Matrix Mechanical Properties and the Invasive Potential of Metastatic Cancer

Abstract

Recent studies suggest that cancer cells undergo genotypic and phenotypic changes in response to the rigidity of the extracellular matrix (ECM). These studies have focused largely on non-mineralized tissues in the kPa range (corresponding to soft tissue), while many tissues important in the progression of cancer, such as mineralized bone (O(10⁹ Pa)) and the basement membrane (O(10⁶Pa)), far exceed those values. In this work, we employed the use of in vitro culture systems spanning the entire range of tissue elasticity (10³-10⁹ Pa) to study the invasive potential of breast cancer.
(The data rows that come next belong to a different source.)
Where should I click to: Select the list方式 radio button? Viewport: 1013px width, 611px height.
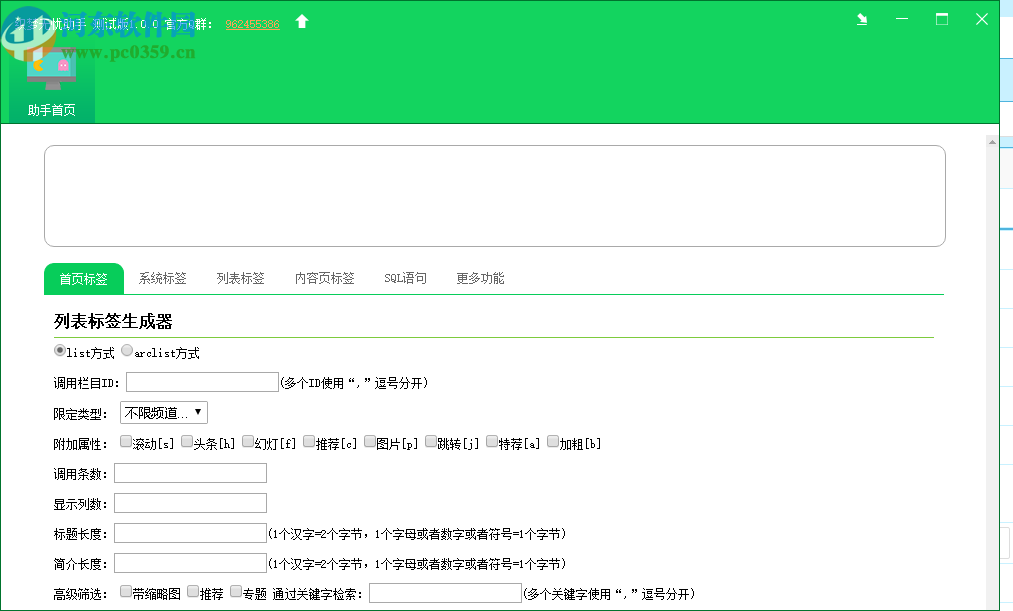point(60,351)
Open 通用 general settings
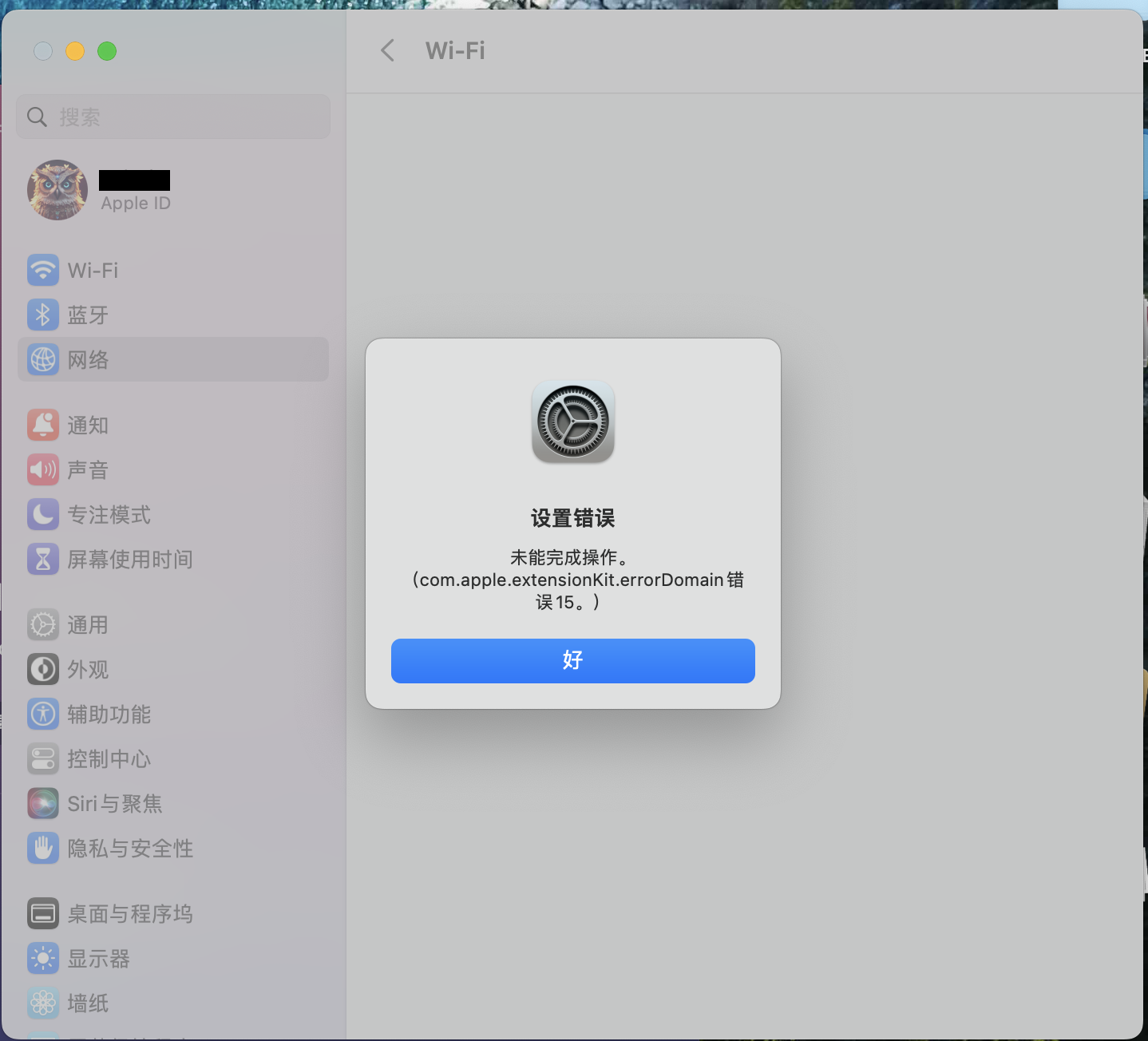This screenshot has width=1148, height=1041. point(173,624)
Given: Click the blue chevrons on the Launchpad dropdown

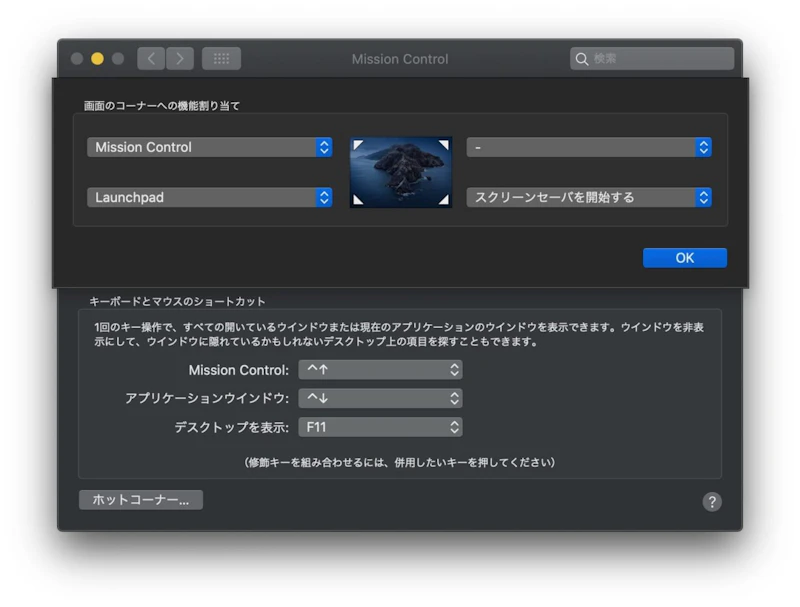Looking at the screenshot, I should 323,197.
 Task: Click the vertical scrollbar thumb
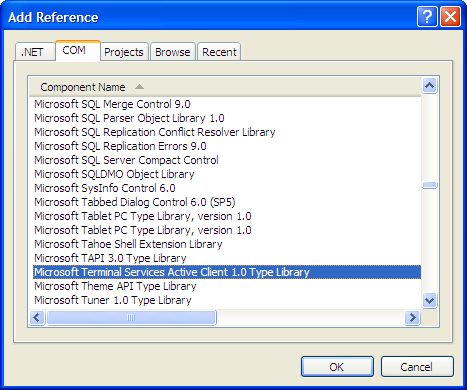pos(429,185)
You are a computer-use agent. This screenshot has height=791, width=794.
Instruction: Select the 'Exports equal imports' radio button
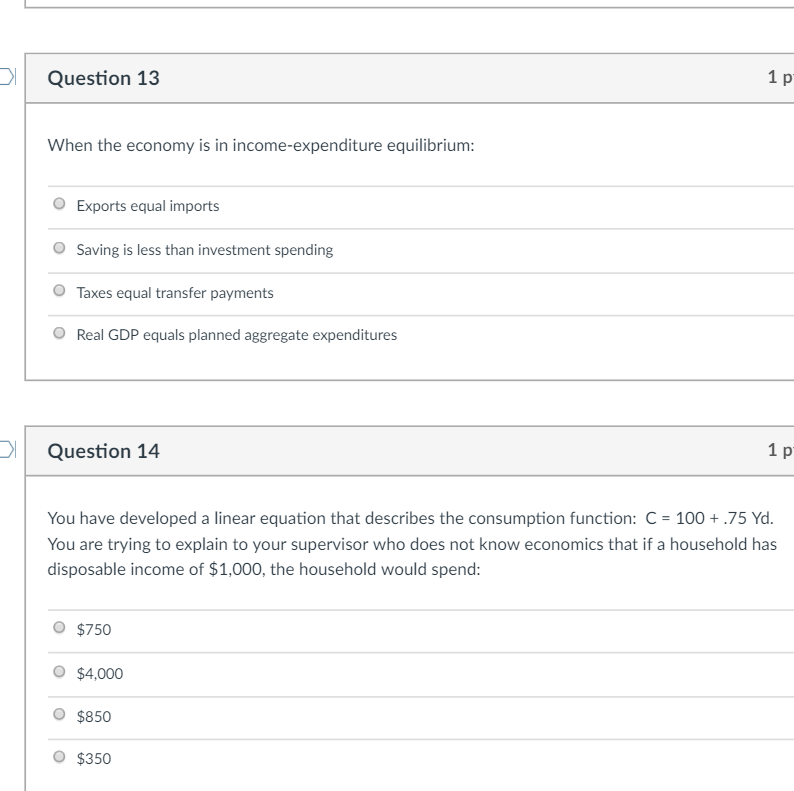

Here, we demonstrate that cancer cells can sense a wide range of rigidities, and show increased ECM degradation by invadopodia in response to rigidity. Furthermore, we show that the rigidity of bone, a preferential target for breast cancer, specifically induces changes in parathyroid hormone related protein (PTHrP) and its transcription factor Gli2 in the cancer cell to facilitate degradation and invasion of the bone matrix. We find that these genotypic changes are mediated by mechanotransduction, as bone-like matrix rigidity induced clustering of β3 integrin and TGF-β receptor type II (TGF-βRII) to stimulate expression of PTHrP and Gli2 through Src, Rho-kinase (ROCK) and mitogen activated protein kinase (MAPK). These observations demonstrate the need for physiologically relevant in vitro culture systems and suggest a role for the differential rigidity of the mineralized bone microenvironment in early stages of tumor-induced osteolysis. These findings could lead to new clinical targets for the treatment of bone metastases, a major contributor in the lethality of metastatic cancer, for which no effective therapies exist to date.